▶ **Exercise brief**
Copy every row below word for word, leaving out the pictures.

[Start of Raw records]

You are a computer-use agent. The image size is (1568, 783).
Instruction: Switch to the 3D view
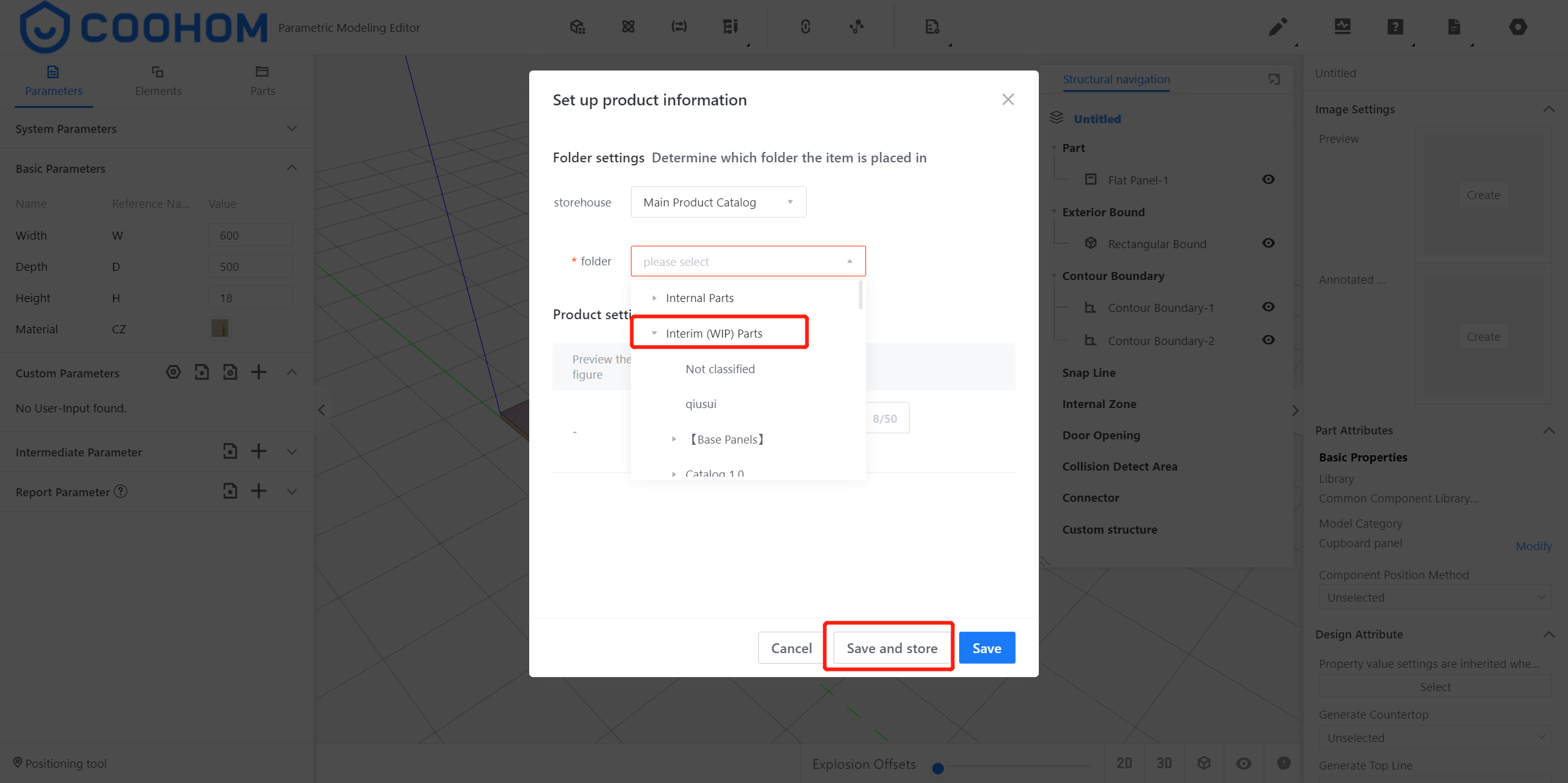1164,763
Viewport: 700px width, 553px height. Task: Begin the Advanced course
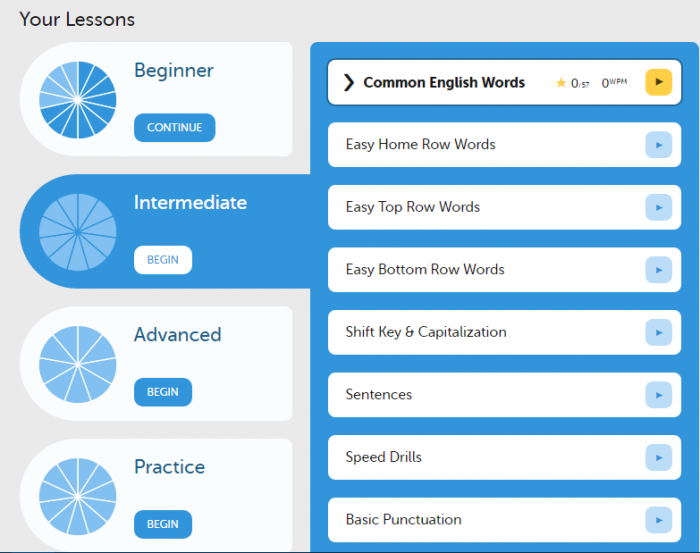point(162,392)
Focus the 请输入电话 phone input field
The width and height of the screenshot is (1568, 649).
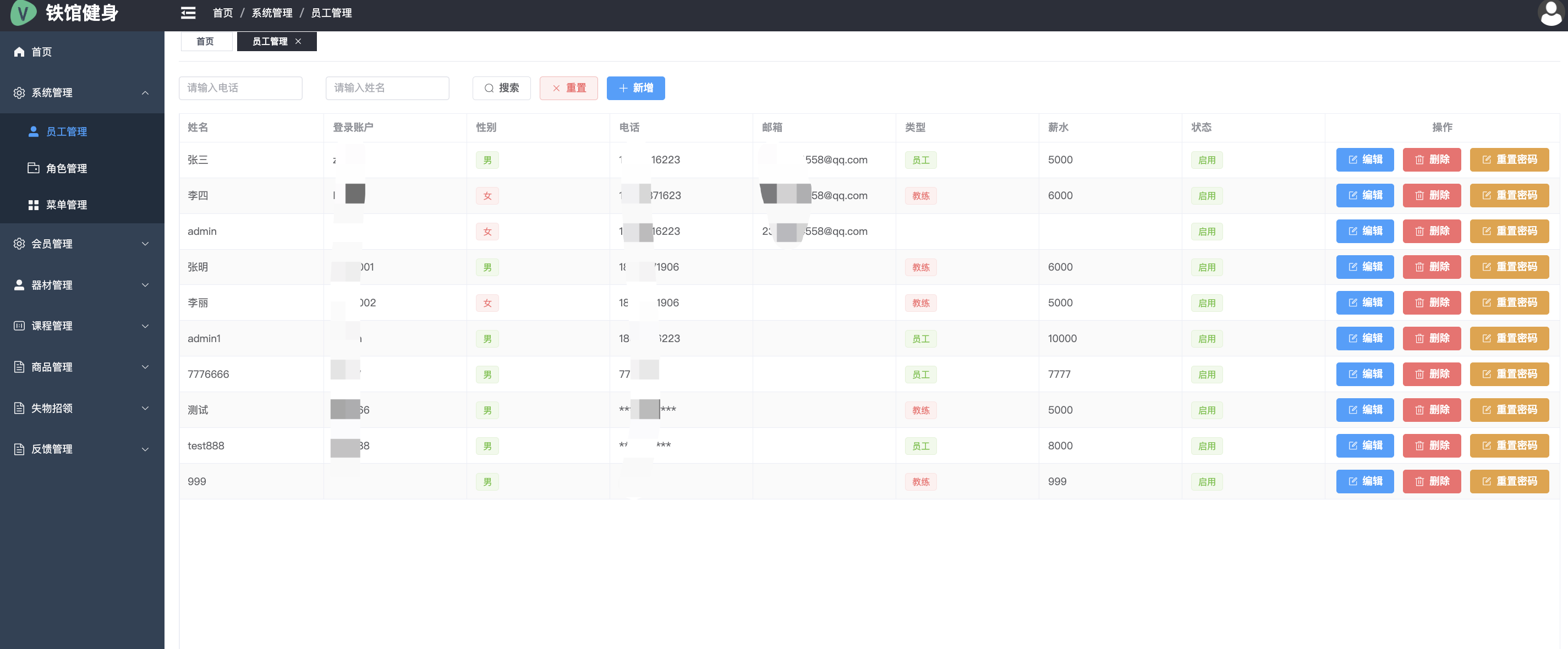click(x=240, y=88)
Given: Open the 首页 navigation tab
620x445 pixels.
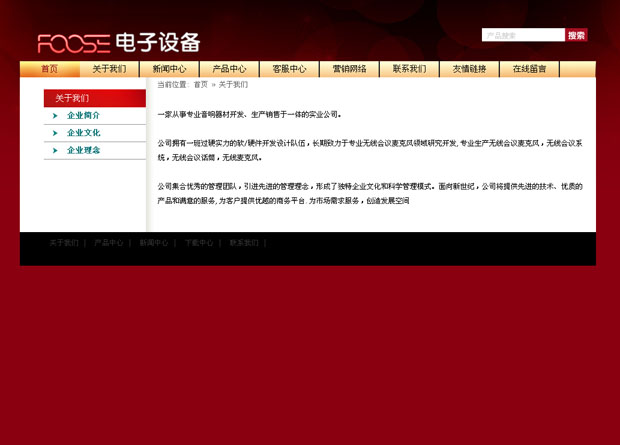Looking at the screenshot, I should [x=49, y=69].
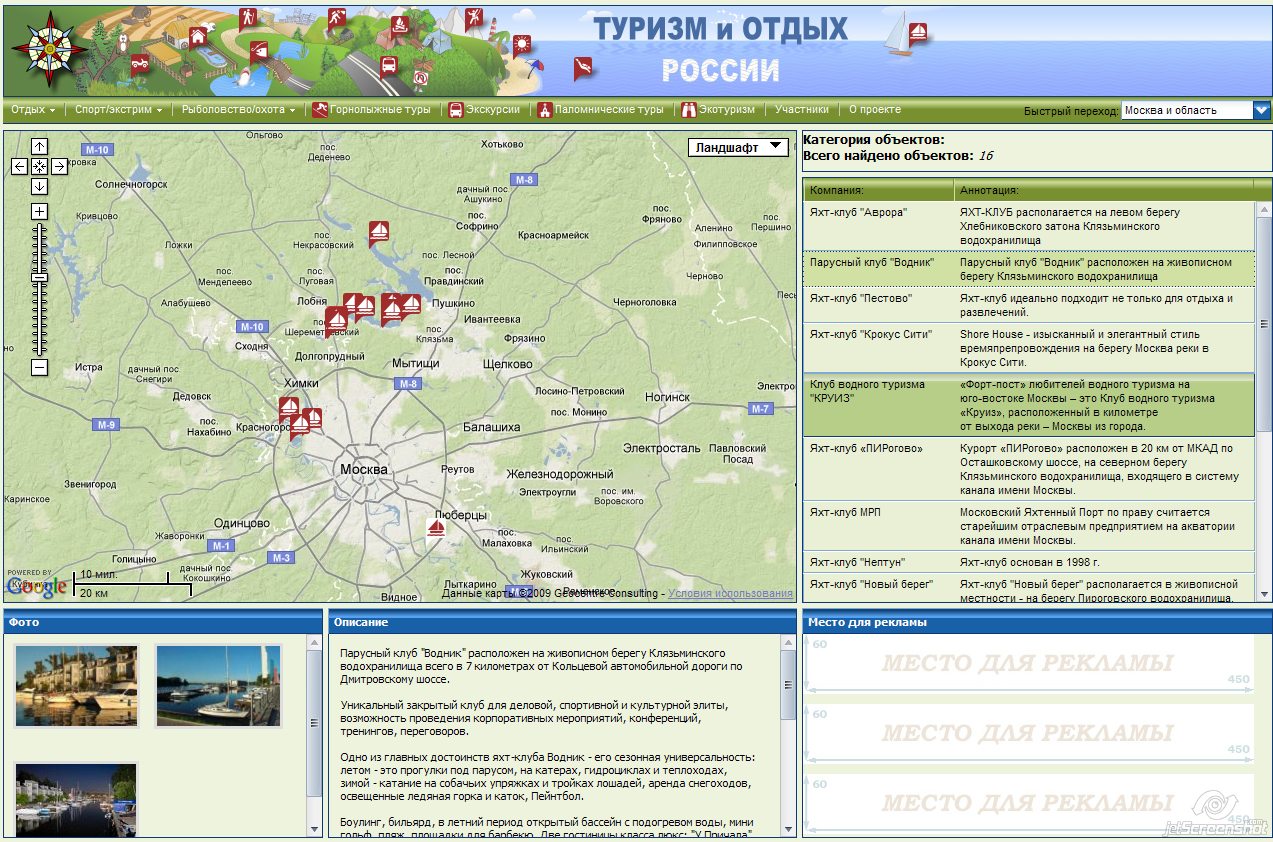Click the bus icon next to Экскурсии
This screenshot has height=842, width=1273.
[x=456, y=109]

[End of Raw records]

▶ **Task response**
You are a computer-use agent. The image size is (1568, 783).
Instruction: Switch to the 3D view
1164,763
Viewport: 700px width, 553px height. Task: Begin the Advanced course
point(162,392)
Focus the 请输入电话 phone input field
The width and height of the screenshot is (1568, 649).
click(x=240, y=88)
Given: Open the 首页 navigation tab
620x445 pixels.
Looking at the screenshot, I should [x=49, y=69].
Click the bus icon next to Экскурсии
This screenshot has height=842, width=1273.
[x=456, y=109]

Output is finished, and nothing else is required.